== What needs to be done ==
Go through the data and copy each line where the word "height" shows up.

Stored records
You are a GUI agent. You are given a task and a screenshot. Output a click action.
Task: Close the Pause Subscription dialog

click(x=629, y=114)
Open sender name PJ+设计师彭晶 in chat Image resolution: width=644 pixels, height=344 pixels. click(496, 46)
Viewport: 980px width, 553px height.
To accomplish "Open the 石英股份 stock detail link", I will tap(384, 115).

== Solution to this task ==
Open sender name PJ+设计师彭晶 in chat Image resolution: width=644 pixels, height=344 pixels. click(496, 46)
Viewport: 980px width, 553px height.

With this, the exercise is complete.